Required action ->
Among the lines below, keep only those from the one containing "相关案例 (426, 230)" through the one containing "Booking (1301, 39)", and reproduce them exactly.

════════════════

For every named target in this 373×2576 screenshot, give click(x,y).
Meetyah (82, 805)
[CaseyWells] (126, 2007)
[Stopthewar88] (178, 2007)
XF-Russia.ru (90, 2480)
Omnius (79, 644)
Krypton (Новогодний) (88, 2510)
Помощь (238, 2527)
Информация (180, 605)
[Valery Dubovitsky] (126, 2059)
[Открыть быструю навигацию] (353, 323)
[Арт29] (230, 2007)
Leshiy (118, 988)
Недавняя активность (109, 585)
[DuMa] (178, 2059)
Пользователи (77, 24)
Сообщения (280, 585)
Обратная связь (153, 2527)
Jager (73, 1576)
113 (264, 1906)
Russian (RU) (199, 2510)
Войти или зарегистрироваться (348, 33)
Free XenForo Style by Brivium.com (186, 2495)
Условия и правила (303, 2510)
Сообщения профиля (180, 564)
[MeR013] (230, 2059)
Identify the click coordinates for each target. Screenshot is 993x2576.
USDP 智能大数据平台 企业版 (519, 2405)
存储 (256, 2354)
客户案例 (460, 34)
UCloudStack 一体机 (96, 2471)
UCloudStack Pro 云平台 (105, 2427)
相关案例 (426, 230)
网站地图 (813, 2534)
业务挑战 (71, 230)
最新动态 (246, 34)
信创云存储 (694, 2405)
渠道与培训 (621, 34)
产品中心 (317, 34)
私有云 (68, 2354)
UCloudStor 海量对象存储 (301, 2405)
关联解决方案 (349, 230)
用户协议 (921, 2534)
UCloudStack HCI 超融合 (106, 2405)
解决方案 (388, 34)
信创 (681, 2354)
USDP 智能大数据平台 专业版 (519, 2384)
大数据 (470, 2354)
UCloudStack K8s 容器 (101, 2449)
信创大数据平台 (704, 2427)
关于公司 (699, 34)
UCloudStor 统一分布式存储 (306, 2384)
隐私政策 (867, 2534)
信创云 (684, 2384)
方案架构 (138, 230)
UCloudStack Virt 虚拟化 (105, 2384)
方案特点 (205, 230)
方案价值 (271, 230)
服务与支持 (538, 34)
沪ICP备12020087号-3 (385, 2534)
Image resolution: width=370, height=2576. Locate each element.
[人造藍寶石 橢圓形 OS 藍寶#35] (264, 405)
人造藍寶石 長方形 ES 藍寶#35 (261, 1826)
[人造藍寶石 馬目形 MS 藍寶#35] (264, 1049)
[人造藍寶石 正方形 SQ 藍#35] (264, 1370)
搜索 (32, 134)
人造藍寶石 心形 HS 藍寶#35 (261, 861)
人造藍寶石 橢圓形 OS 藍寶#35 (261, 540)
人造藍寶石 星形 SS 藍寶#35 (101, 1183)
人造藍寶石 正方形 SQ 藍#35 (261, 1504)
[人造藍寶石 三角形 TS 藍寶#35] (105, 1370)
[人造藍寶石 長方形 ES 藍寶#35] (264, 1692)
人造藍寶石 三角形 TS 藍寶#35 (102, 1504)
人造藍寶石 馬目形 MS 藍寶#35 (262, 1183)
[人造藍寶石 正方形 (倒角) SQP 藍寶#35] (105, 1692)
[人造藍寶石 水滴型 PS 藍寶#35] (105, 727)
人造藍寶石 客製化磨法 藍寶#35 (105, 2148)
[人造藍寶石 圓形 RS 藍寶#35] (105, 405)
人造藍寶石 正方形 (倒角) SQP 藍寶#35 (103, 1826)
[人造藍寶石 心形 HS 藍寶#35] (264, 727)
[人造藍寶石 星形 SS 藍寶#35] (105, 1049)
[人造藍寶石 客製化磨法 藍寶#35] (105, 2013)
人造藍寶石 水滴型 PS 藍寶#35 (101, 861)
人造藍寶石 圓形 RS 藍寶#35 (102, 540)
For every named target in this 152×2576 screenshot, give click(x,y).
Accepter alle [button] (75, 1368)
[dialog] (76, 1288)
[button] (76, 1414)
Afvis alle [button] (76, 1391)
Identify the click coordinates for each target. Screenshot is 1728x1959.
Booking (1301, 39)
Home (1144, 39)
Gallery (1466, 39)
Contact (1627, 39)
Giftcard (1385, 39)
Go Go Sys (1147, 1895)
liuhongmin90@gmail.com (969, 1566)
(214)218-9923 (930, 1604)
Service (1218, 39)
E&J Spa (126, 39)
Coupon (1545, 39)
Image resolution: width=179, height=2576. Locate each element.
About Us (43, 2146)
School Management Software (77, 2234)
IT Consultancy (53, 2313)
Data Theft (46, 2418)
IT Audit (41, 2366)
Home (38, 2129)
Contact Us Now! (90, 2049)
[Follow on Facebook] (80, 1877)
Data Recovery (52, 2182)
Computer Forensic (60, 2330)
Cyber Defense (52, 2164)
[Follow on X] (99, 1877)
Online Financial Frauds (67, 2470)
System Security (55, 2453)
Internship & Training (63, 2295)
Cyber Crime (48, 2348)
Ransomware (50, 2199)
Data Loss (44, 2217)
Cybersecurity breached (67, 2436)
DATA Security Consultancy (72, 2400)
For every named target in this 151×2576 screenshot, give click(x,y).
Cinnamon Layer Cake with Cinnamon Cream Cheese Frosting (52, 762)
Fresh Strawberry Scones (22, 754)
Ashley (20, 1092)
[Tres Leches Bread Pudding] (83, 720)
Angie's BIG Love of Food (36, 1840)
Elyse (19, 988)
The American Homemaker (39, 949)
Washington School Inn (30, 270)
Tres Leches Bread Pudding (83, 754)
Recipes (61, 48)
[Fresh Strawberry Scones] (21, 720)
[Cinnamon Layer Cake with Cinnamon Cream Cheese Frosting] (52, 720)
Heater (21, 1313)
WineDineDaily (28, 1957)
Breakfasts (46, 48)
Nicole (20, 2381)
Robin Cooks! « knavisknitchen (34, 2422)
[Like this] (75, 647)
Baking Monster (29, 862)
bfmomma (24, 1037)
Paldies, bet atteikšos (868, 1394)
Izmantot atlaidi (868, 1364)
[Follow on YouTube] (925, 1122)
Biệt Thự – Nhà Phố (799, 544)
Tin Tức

════════════════

Reply ->
相关案例 (426, 230)
网站地图 (813, 2534)
业务挑战 (71, 230)
最新动态 (246, 34)
信创云存储 (694, 2405)
渠道与培训 (621, 34)
产品中心 (317, 34)
私有云 (68, 2354)
UCloudStor 海量对象存储 (301, 2405)
关联解决方案 (349, 230)
用户协议 (921, 2534)
UCloudStack HCI 超融合 (106, 2405)
解决方案 (388, 34)
信创 (681, 2354)
USDP 智能大数据平台 专业版 (519, 2384)
大数据 (470, 2354)
UCloudStack K8s 容器 (101, 2449)
信创大数据平台 (704, 2427)
关于公司 (699, 34)
UCloudStor 统一分布式存储 (306, 2384)
隐私政策 (867, 2534)
信创云 (684, 2384)
方案架构 (138, 230)
UCloudStack Virt 虚拟化 (105, 2384)
方案特点 (205, 230)
方案价值 (271, 230)
服务与支持 (538, 34)
沪ICP备12020087号-3 (385, 2534)
Image resolution: width=370, height=2576. Locate each element.
[人造藍寶石 橢圓形 OS 藍寶#35] (264, 405)
人造藍寶石 長方形 ES 藍寶#35 (261, 1826)
[人造藍寶石 馬目形 MS 藍寶#35] (264, 1049)
[人造藍寶石 正方形 SQ 藍#35] (264, 1370)
搜索 (32, 134)
人造藍寶石 心形 HS 藍寶#35 (261, 861)
人造藍寶石 橢圓形 OS 藍寶#35 (261, 540)
人造藍寶石 星形 SS 藍寶#35 (101, 1183)
人造藍寶石 正方形 SQ 藍#35 (261, 1504)
[人造藍寶石 三角形 TS 藍寶#35] (105, 1370)
[人造藍寶石 長方形 ES 藍寶#35] (264, 1692)
人造藍寶石 三角形 TS 藍寶#35 (102, 1504)
人造藍寶石 馬目形 MS 藍寶#35 (262, 1183)
[人造藍寶石 正方形 (倒角) SQP 藍寶#35] (105, 1692)
[人造藍寶石 水滴型 PS 藍寶#35] (105, 727)
人造藍寶石 客製化磨法 藍寶#35 (105, 2148)
[人造藍寶石 圓形 RS 藍寶#35] (105, 405)
人造藍寶石 正方形 (倒角) SQP 藍寶#35 (103, 1826)
[人造藍寶石 心形 HS 藍寶#35] (264, 727)
[人造藍寶石 星形 SS 藍寶#35] (105, 1049)
[人造藍寶石 客製化磨法 藍寶#35] (105, 2013)
人造藍寶石 水滴型 PS 藍寶#35 (101, 861)
人造藍寶石 圓形 RS 藍寶#35 (102, 540)
For every named target in this 152×2576 screenshot, give click(x,y).
Accepter alle [button] (75, 1368)
[dialog] (76, 1288)
[button] (76, 1414)
Afvis alle [button] (76, 1391)
Identify the click coordinates for each target. Screenshot is 1728x1959.
Booking (1301, 39)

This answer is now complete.